--- Problem details ---
Give back, word for word, the line that contains "The image size is (687, 607)." and every line that follows it in the data below.

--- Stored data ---
******************************
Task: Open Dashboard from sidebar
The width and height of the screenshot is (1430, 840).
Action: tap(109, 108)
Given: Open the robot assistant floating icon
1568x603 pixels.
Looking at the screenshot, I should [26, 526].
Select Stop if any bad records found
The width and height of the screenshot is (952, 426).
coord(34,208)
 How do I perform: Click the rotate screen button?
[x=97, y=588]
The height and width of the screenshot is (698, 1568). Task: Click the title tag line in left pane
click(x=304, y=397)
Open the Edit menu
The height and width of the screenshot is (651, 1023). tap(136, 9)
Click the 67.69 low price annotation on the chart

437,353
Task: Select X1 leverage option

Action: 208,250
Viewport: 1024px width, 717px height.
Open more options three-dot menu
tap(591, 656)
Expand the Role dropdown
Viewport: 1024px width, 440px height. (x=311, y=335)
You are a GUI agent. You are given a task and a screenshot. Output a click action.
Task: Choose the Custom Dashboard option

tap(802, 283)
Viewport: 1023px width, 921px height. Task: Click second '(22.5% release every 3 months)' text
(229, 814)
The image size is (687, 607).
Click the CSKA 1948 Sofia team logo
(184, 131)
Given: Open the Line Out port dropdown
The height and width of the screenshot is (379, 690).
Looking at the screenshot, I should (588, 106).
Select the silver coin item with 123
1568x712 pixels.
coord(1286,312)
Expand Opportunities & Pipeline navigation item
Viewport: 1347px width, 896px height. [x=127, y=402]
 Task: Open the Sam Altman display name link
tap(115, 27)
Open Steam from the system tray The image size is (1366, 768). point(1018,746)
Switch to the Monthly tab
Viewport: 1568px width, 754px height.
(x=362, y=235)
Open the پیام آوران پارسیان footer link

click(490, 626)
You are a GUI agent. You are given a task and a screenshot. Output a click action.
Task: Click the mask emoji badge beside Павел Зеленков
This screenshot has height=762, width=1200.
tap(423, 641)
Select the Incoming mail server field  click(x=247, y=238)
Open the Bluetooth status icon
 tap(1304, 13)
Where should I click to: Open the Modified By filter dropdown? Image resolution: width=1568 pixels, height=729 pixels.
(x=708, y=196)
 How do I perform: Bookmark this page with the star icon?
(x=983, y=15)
******************************
--- Solution to this exercise ---
The image size is (687, 607).
Click the CSKA 1948 Sofia team logo
(184, 131)
Given: Open the Line Out port dropdown
The height and width of the screenshot is (379, 690).
Looking at the screenshot, I should (588, 106).
Select the silver coin item with 123
1568x712 pixels.
coord(1286,312)
Expand Opportunities & Pipeline navigation item
Viewport: 1347px width, 896px height. [x=127, y=402]
 Task: Open the Sam Altman display name link
tap(115, 27)
Open Steam from the system tray The image size is (1366, 768). point(1018,746)
Switch to the Monthly tab
Viewport: 1568px width, 754px height.
(x=362, y=235)
Open the پیام آوران پارسیان footer link

click(490, 626)
You are a GUI agent. You are given a task and a screenshot. Output a click action.
Task: Click the mask emoji badge beside Павел Зеленков
This screenshot has height=762, width=1200.
tap(423, 641)
Select the Incoming mail server field  click(x=247, y=238)
Open the Bluetooth status icon
 tap(1304, 13)
Where should I click to: Open the Modified By filter dropdown? Image resolution: width=1568 pixels, height=729 pixels.
(x=708, y=196)
 How do I perform: Bookmark this page with the star icon?
(x=983, y=15)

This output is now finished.